# Given problem 1:
From the p-GaN HEMT excerpt below, reproduce word for word the passage from "At the same" to "systematically studied [21].".
# Given problem 2:
Please answer these questions using the p-GaN HEMT excerpt below.
(a) How thick is the AlGaN barrier layer?
(b) At what temperature and for how long was the Si substrate annealed before epitaxial growth?
(c) Between what two values did Vth shift?
# Given problem 3:
According to the p-GaN HEMT excerpt below, why do incorporated Mg atoms move toward the AlGaN/GaN interface and channel region during MOCVD growth? Answer in one to three sentences.

┌─ Excerpted passage

At the same time, the incorporated Mg atoms will diffuse towards the AlGaN/GaN interface and channel region during MOCVD growth due to high temperature and concentration difference, resulting in degradation of device performance [16]. Therefore, simultaneously achieving high Mg doping concentration, precise profile control, suppressed back-diffusion depth [17,18,19,20], and satisfactory crystal quality remains challenging, and has not been systematically studied [21].

In this work, the vertical Mg doping profile in an 80 nm p-GaN layer has been engineered through a combination of MOCVD growth strategies, including Cp₂Mg flow modulation, surfactant-assisted growth, and growth rate adjustment, aiming to homogenize the vertical Mg concentration profile in an 80 nm thin p-GaN layer. Besides improving uniformity, we also introduce the concept of charge centroid to quantitatively describe the spatial distribution of ionized acceptors. Through a combination of SIMS characterization, HEMT device fabrication and measurement, and Technology Computer-Aided Design (TCAD) simulations, we demonstrate that a more uniform vertical Mg profile shifts the charge centroid toward the AlGaN/GaN heterointerface, and significantly enhances Vth, shifting from 1.30 V to 2.05 V. This study elucidates the role of vertical doping uniformity in enhancing Vth and improving the subthreshold swing (SS).

2. Materials and Methods

The epitaxial layers of the E-mode p-GaN HEMT were grown on 8-inch Si (111) substrates (supplied by Zhongxin Wafer Ltd., Hangzhou, China) in a planetary Aixtron G5 + C MOCVD system. The full epitaxial stack, from bottom to top, comprises a 1150 μm thick boron-doped p-type conductive Si substrate, a 200 nm thick AlN nucleation layer, a 1.7 μm thick AlN/AlGaN superlattice buffer layer with a carbon doping concentration of 8 × 10¹⁸ cm⁻³, a 350 nm thick unintentionally doped (UID) GaN channel layer, a 13 nm thick Al_0.25Ga_0.75N barrier layer, and an 80 nm thick Mg-doped p-GaN cap layer with a target Mg concentration of 2 × 10¹⁹ cm⁻³. The precursors employed for Ga, Al, N, Mg, and C sources were trimethylgallium (TMGa), trimethylaluminum (TMAl), ammonia (NH₃), bis(cyclopentadienyl)magnesium (Cp₂Mg), and ethylene (C₂H₄). Prior to epitaxial growth, the Si substrate was subjected to thermal annealing at 1000 °C for 10 min under H₂ ambient within the MOCVD chamber to remove surface contaminants. The AlN nucleation layer and all subsequent layers were then deposited sequentially. Growth conditions for all layers except the p-GaN cap layer were kept identical across all epitaxial samples.

└─
┌─ Provided material

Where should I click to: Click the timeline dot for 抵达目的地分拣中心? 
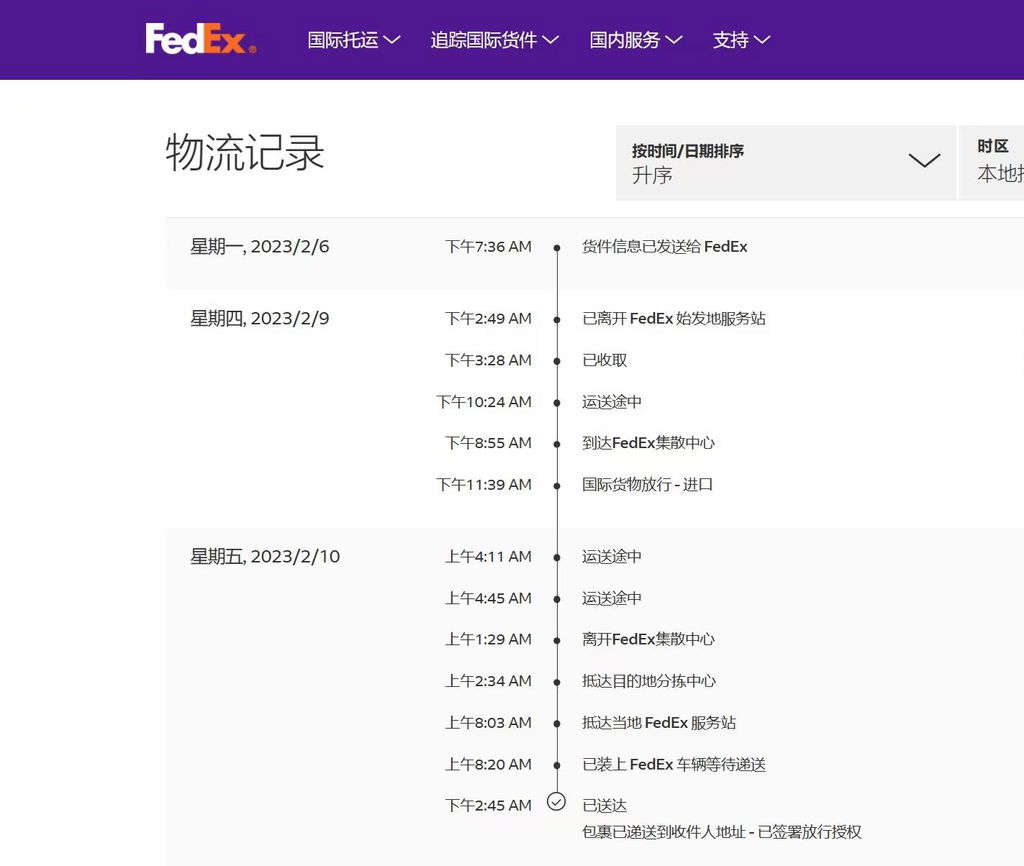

└─
┌─ Provided material

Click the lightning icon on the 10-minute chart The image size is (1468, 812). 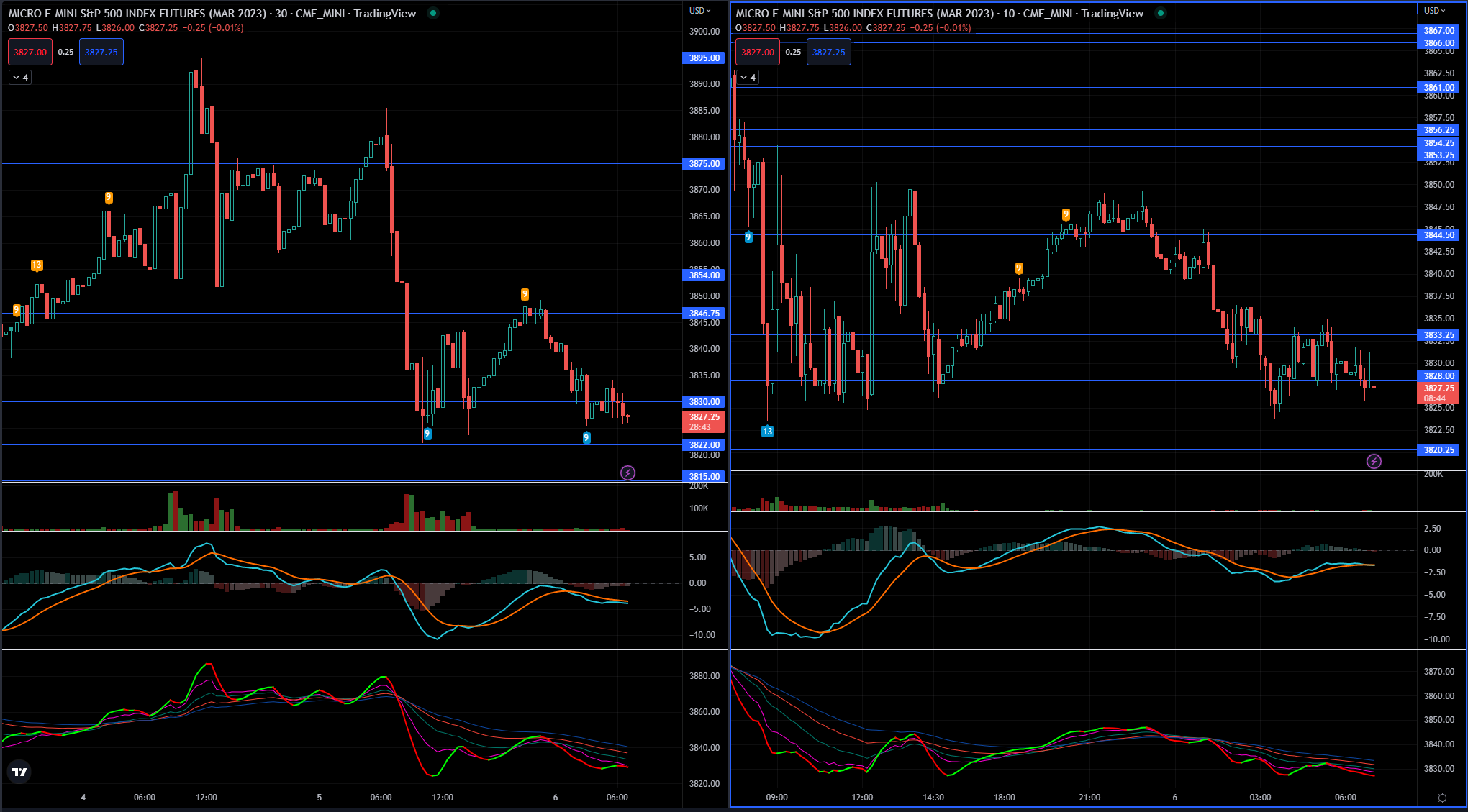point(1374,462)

└─

# Reply 1:
At the same time, the incorporated Mg atoms will diffuse towards the AlGaN/GaN interface and channel region during MOCVD growth due to high temperature and concentration difference, resulting in degradation of device performance [16]. Therefore, simultaneously achieving high Mg doping concentration, precise profile control, suppressed back-diffusion depth [17,18,19,20], and satisfactory crystal quality remains challenging, and has not been systematically studied [21].

# Reply 2:
(a) 13 nm
(b) 1000 °C for 10 min
(c) From 1.30 V to 2.05 V

# Reply 3:
The Mg atoms diffuse toward the interface and channel region because of the high growth temperature and the concentration difference. This diffusion degrades device performance.